Last year, Marine Patrol officers cited dozens of Passamaquoddys who were found fishing with tribal licenses that had not been approved by the state. Prosecutors later dismissed the charges, however, saying it was unfair to target fishermen who were caught up in an intergovernmental dispute.

Passamaquoddy officials have said this year that they intend to limit the tribe’s overall 2014 quota to 1,650 pounds, which is consistent with a 14 percent share of the statewide catch limit. But they also have said they strongly oppose imposing individual quotas on their members.

Earlier this year, state and Passamaquoddy officials were close to working out an agreement on how the tribe would manage its fishery, but it came undone when the attorney general’s office raised concerns about the constitutionality of parts of the agreement.

Attempts Tuesday to contact Passamaquoddy tribal officials were unsuccessful.

Walter Kumiega, a state representative from Deer Isle and co-chairman of the Legislature’s Marine Resources Committee, said Tuesday that even with the continuing differences between the Passamaquoddys and the state, the passage Tuesday of LD 1625 is a significant step toward addressing a significant issue in Maine’s elver fishery.

Kumiega, who also represents Maine on the Atlantic States Marine Fisheries Commission, said poaching has been a big issue for other states along the East Coast. Maine is one of only two states that allow elver fishing (South Carolina is the other) and is the only state with a significant harvest. Other states have had to deal with people illegally harvesting elvers within their borders in the hopes of smuggling them into Maine for a big payday.

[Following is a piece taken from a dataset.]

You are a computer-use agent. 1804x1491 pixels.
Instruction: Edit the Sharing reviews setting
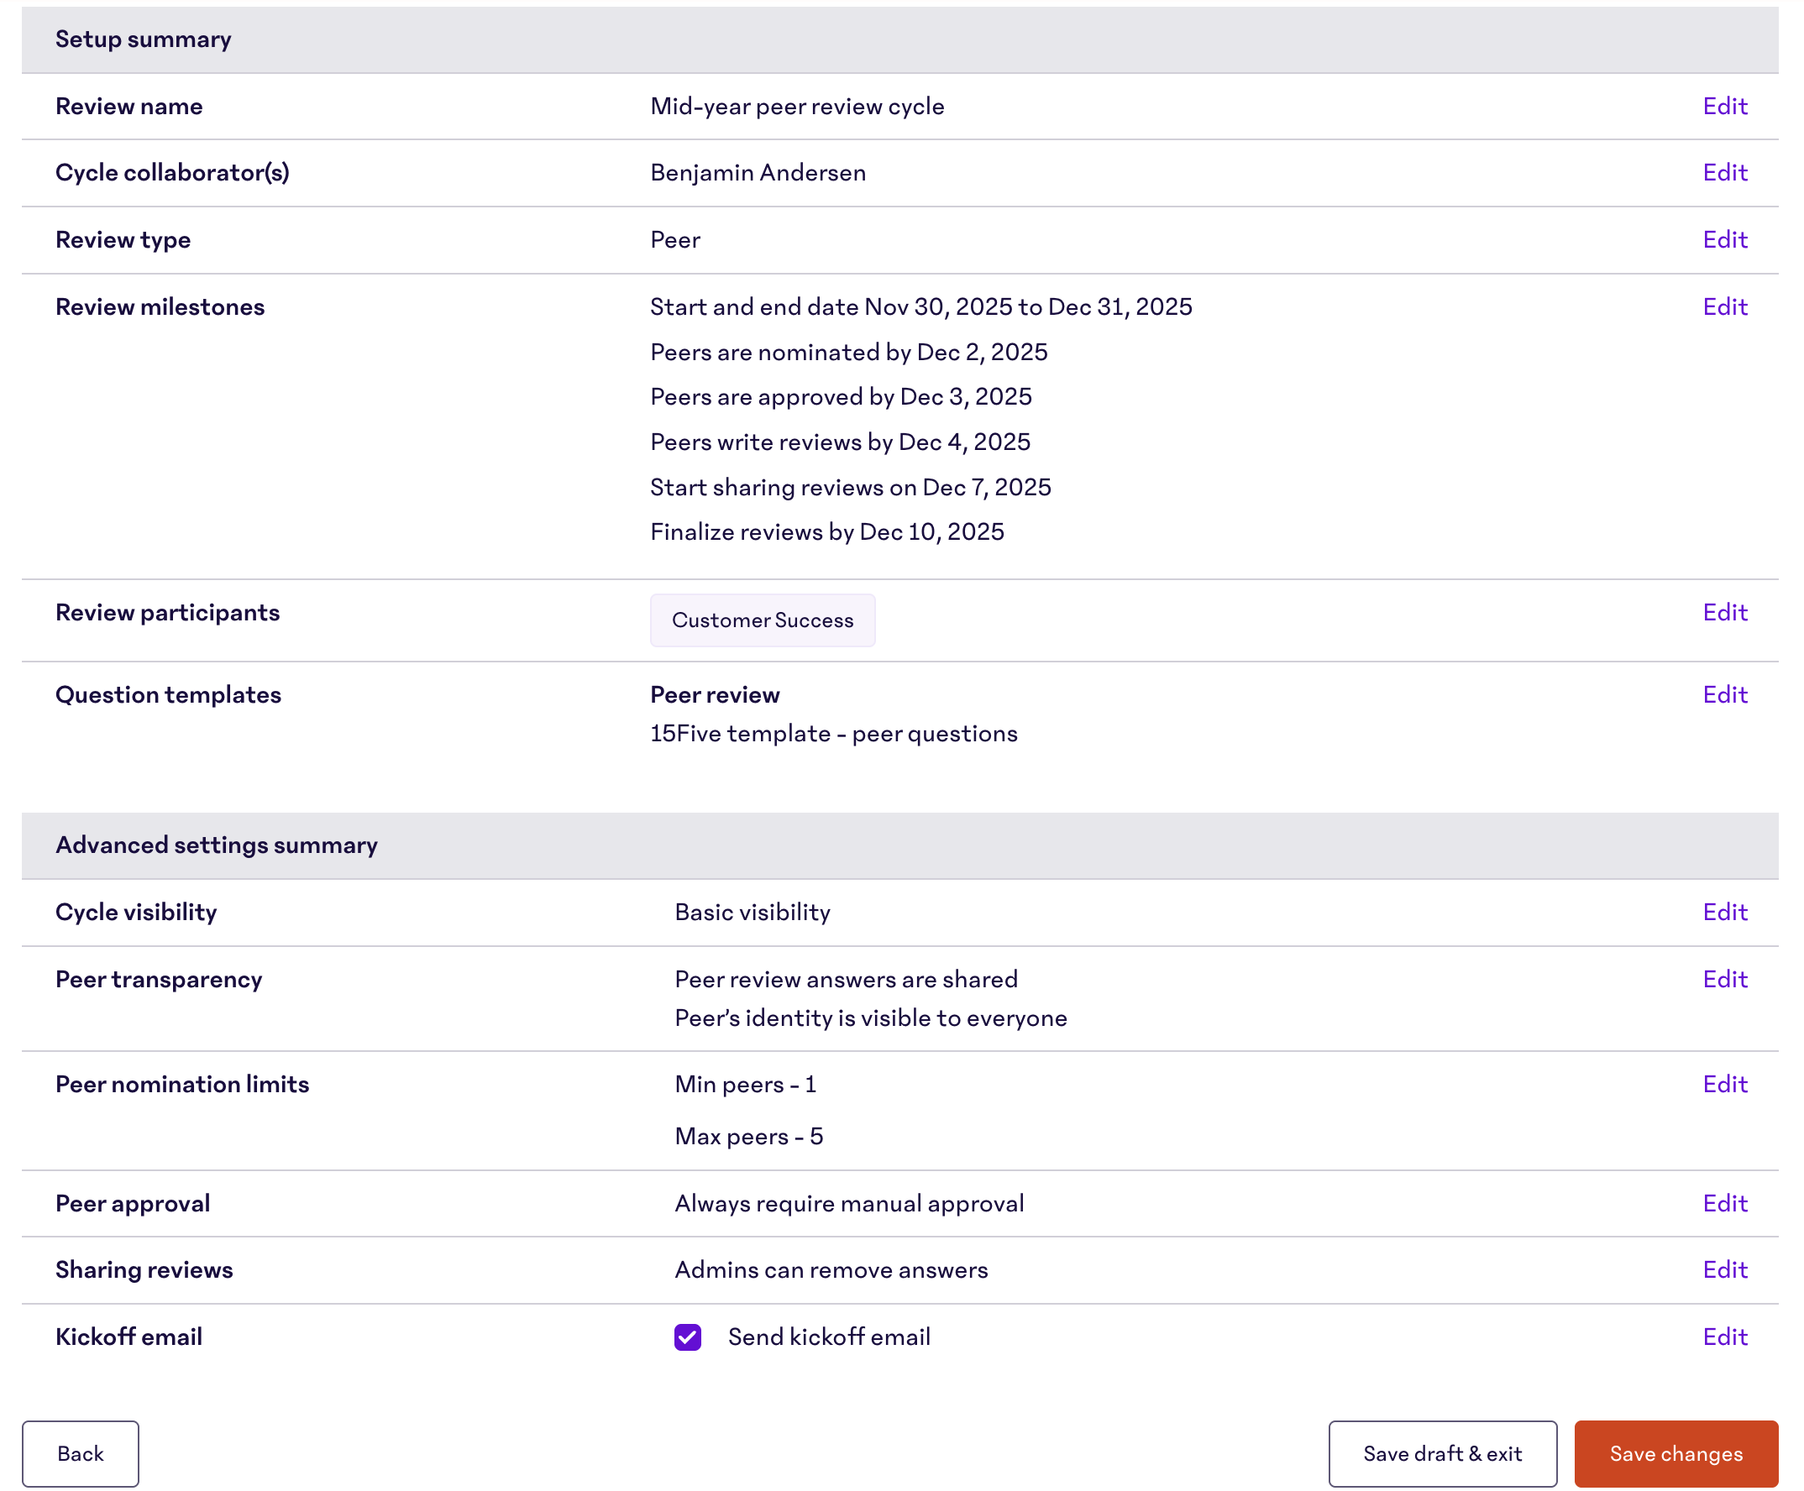coord(1724,1269)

By setting individual quotas on Maine fishermen, officials hope the economic incentive for licensed fishermen to illegally sell elvers caught by people without licenses will be greatly reduced, he said.

“That’s the big law enforcement problem,” Kumiega said. “This will cut down on a lot of illegal activity.”

As for the delay to the start of the season, Kumiega said it is not expected to have much of an effect on the actual timing of landings.

This winter’s cold weather, including low temperatures this month, and heavy runoff into streams from thawing snowpack is expected to keep the juvenile eels from swimming from the ocean into Maine’s tidal estuaries for several weeks, he said.

“It’s going to be a slow start to the season,” Kumiega said.